Voice Over Rates
User DeletedThis profile has been archived
When it comes to regular corporate work, most of which I record from home and email off, I use a personal rate that works on a sliding scale based on word count.
It's proven to be popular with my clients (which I suspect means it's comparatively cheap). This has got me curious to know what others have set as their personal rates if basing them on word count?
I can't find an Equity word count rate for corporate work done from home so your replies would be much appreciated.
- 28th Oct 2020
Sini MannerVoice Over:New Zealand
I don't think I would personally feel comfortable recording anything on a "per word" basis. More hassle than it is worth. Does that really factor in everything involved in your recording session?
I would charge per hour, & increments of. Remember that they are getting studio & production time, plus your talent and & end product.
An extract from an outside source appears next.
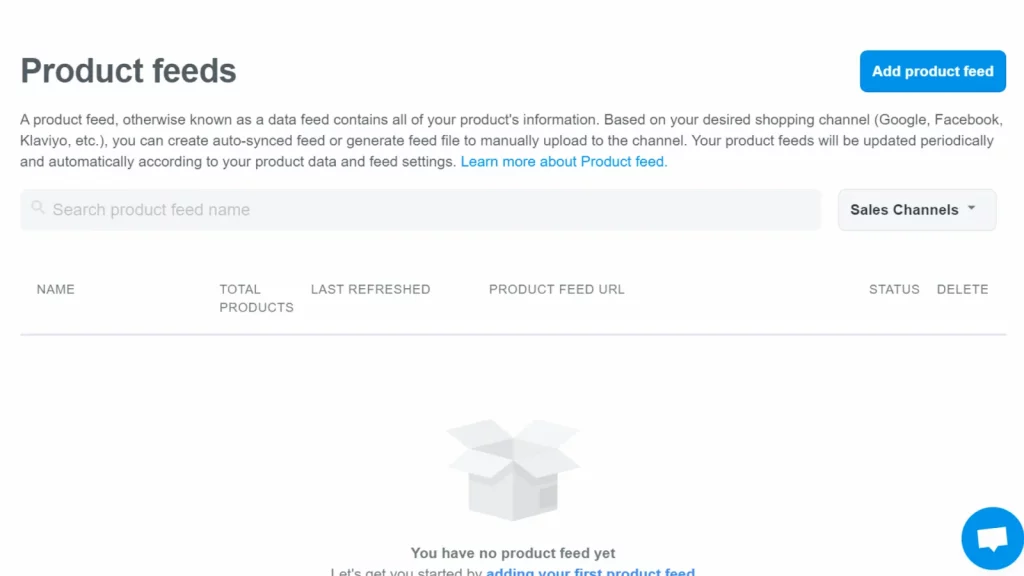Click the NAME column header
Viewport: 1024px width, 576px height.
tap(56, 289)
You can estimate how long your booking will be based on your own experience of recording - but the general take is that for longer pieces you'll generally get about 3000 words recorded in an hour, using an approximate 150wpm rate (that's what "they" [they=the Agency pros] say we speak per minute at an average pace). So, the word count of the piece divided by wpm etc & hey presto : block out your time & charge accordingly.
Be happy with your rate but be careful not to "give" your work away - as you might end up unwittingly committing a disservice to the rest of us. I think its ok to tweak an hourly rate dependent on the client & the project. Or you might opt for a project rate. If you record from home, nothing is set in stone.
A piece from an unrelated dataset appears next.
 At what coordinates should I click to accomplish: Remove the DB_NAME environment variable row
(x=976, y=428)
Anyway, that's my view on things - others may see different. I'd be keen to know what others think myself. Hope that was helpful :)
- 25th Apr 2012
Helen KnottVoice Over:English
This was from the website voicefinder.biz before it disappeared. It's useful though.
BSFs have not changed greatly since the 1990s due to the growing number of voices in the marketplace and the globalisation of the industry, a process which is speeding up. The current figure is in the range of £160 for the first hour upwards when negotiated between a voiceover artist and a client direct. When booking artists via an agency producers can expect to pay between £180-200+ per hour with the voice receiving that amount less the agency's commission which is typically 15% with some of the larger agents on 16.5%.
It is standard for artists to work at discounted hourly rates for half or full-day bookings or repeat work. Experienced voiceover artists reasonably expect to work for the rates detailed below (before any deductions for commission if you are working via an agent). Voicefinder encourages "new talent" to charge less than experienced voices due to them not being as quick in studio. Producers may want to offer "new talent" voices a fixed fee for the whole job rather than a BSF.
Fee guidelines by type of session
Voicefinder.biz recommends the following rates (revised 2008 - ALL RATES QUOTED ARE BEFORE ANY COMMISSION WHERE APPLICABLE):
* Radio commercials: £180 per hour plus a per script usage fee if aired (usage for broadcast on British radio is usually a buy-out for 3 months per network - amounts vary from £55 for local radio to £400 for national radio (ie. Classic FM)
* TV commercials: £185-£250 per hour plus a per script usage fee if aired
- usage fee for broadcast on British TV is calculated according to how many times the commercial is broadcast on each terrestrial channel (this type of usage fee is known as TVR - TV Repeats).
- On cable and satellite TV, a buy-out for one year is more common.
* Documentaries for UK broadcast: £180 BSF per hour plus a rights buy out. Usage is negotiable but should reflect the rights required. For example UK transmission rights only would command a cheaper buy out than deals where the production company is looking for international rights and possible sell through to DVD. Producers and voices should be clear about what rights are required and be prepared to negotiate a session and usage deal of £250-£300 and upwards. The larger documentary makers have been driving hard bargains in recent years.
* Advertising narrative: (usually script reading for pre-tests): £175 per hour (no usage)
* Corporate video: £180-£200 per hour (no usage)
* Corporate promotion: (includes Internet broadcast, promotional CDs, display show exhibits and other business-to-consumer products): £180-£200 plus a buy-out in perpetuity (100% - 200%)
* Computer games: £200 plus usage fee (negotiable - usually a buy-out in the form of a higher hourly rate). One agency has a standard policy of charging £230 for computer games work including the usage.
* Equity rates for ADR: strictly confined to film and television dubbing and educational material. The Equity minimum rate is £220 for film dubbing per 4 hour session. Please check www.equity.org.uk/ for specific information regarding any entitlements the voiceover artists may have regarding repeat fees or slightly different rates for television dubbing.
The above fees are a good guide to current rates but should not be seen as rigid.
- 26th Apr 2012
Athena WilderChild Actor
Any updates on voice over rates? This post is 8 years old... is there a per word rate? New to this and don’t want to undercut others unintentionally/drive the market down.